The interesting thing about all of this, is how much people long to be the individual in conceptual terms. They long to get a sail boat and just sail around the world, but never actually do it. They’d like to get a Walden-esque cabin in the woods, but they like cable tv too much. They want to get a Harley and ride cross country, but the kids need braces or they’ve got that project to do, or something else comes up. There are often practical obstacles in the way, but there are also pack reasons why they can’t do these things. The neighbors would talk, the in-laws would disapprove, their friends would laugh… and so on.
They want to be like cats, but deep in their hearts they are dogs. They conform to a standard that was set long before they were even born and trying to break out of that standard takes more then just an ounce of courage. Most people are aware of the pain, the genuine isolation, the misery, the hunger and the fear that can come with breaking pack behavior. It’s not something to be taken lightly. In many cases, you can’t do it halfway because doing it for real is the only way to do it. So the longing remains.
The longing to be like these people, sometimes leads certain people to hang out in the places where the cats gather. They are not truly cats, they are not hep, but they are dogs that respect the cats (as dogs should) and group around those individual cats, hoping to catch a wif of the freedom they enjoy. They are so known for their grouping behavior, that one might call them groupies. Yes, groupies, let’s go with that. Someone call Webster’s, I’ve got a new word for them.

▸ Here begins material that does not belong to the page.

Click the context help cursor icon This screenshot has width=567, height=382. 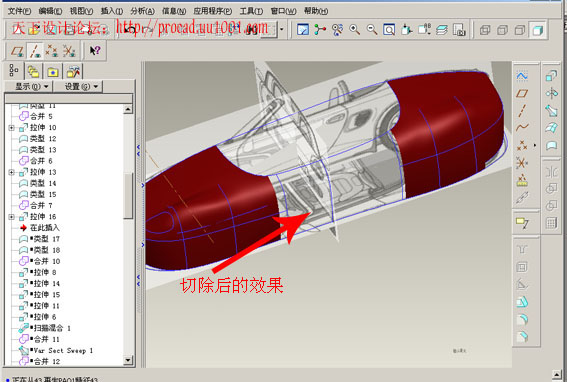coord(95,51)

Large group leaders, however, are dogs and not cats.
When you’ve got a leader of men, he’s rarely an individual in the romantic sense. Your cats are far too self indulged, too self directed, not interested if someone else lives or dies. Most the big leaders in the world are like alpha dogs. The may seem like romantic individuals, but often that’s simply because there is no one above them in the hierarchy to direct them. They are forced to make some decisions on their own. However, they do much to keep the pack structure. They keep those who agree with them at the top of the heap, they keep down those who deviate, and they mark their territory by pissing on things. Seriously, if you don’t have a big estate to keep them on, CEOs are terrible pets. I don’t know how those people who keep them in small apartments can live with themselves knowing they’ve got them cooped up all day.

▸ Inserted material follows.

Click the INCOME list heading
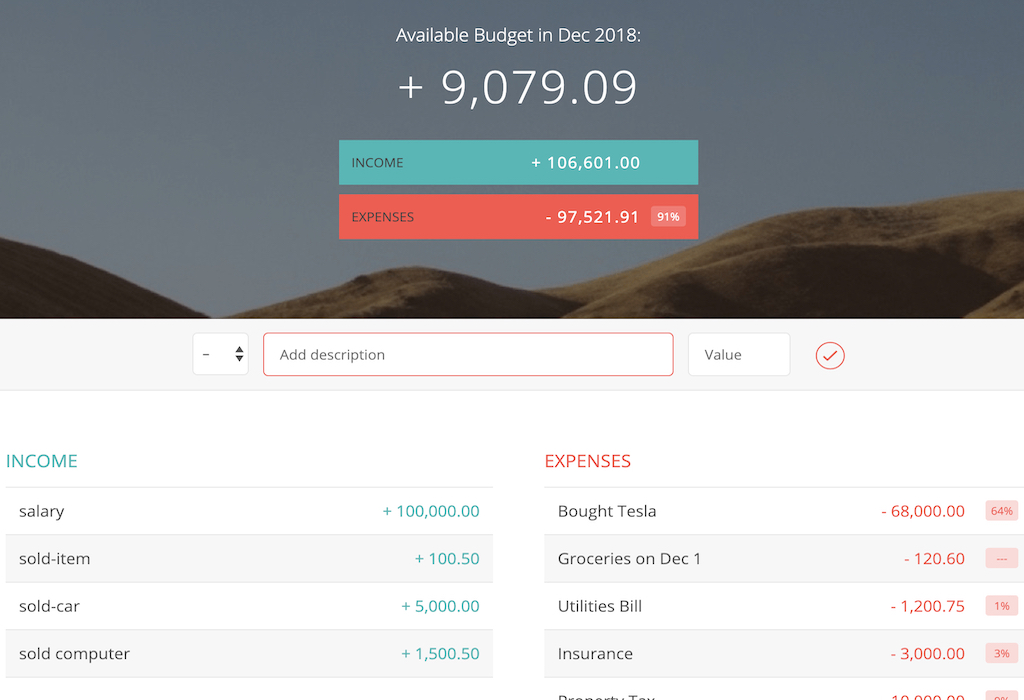The width and height of the screenshot is (1024, 700). pos(42,461)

There are some perks to being on top though, and one of those perks is not worrying about what the people above think. There is no one else to tell you that you can or can’t do this or that, but much of that pressure is replaced by a doubling of pressure from below. There is the twin problems of those who want to be top dog nipping at your heels, and then there is the second subtler group which is far harder to deal with. That second group is the people who don’t want to be on top, but want you to be a good leader. Everything top dog does is going to engender disappointment in someone from that second group, no matter what. Sometimes it will even be anger and hostility before you even begin. See Also – Barrack Obama. In those cases, it can be very easy to just simply ignore the complaints of anyone criticizing them and behave more or less like the sort of sociopath most people think cats are. This might include invading a nation no one wants to invade or telling the enemy to bring it on. See Also – George W. Bush.
These are not the behavior of a cat though, as a cat has no interest in leading anyone anywhere. Besides to their food bowl in or to demand to know why it’s empty. And cats don’t actually act with sociopathic disregard, they just have limited a capacity for solving people’s problems and they know it. So they behave in a manner that best suits their abilities and if that sometimes clashes with the needs of others they’re sort of sorry about it, but there’s only so much they can do. Yes, they could try and be a little less solipsistic, but that’s really more effort than they can manage right now.
The cat does care, but has limited ability to help
And they’re way too cool to try helping if they knew they’d fail.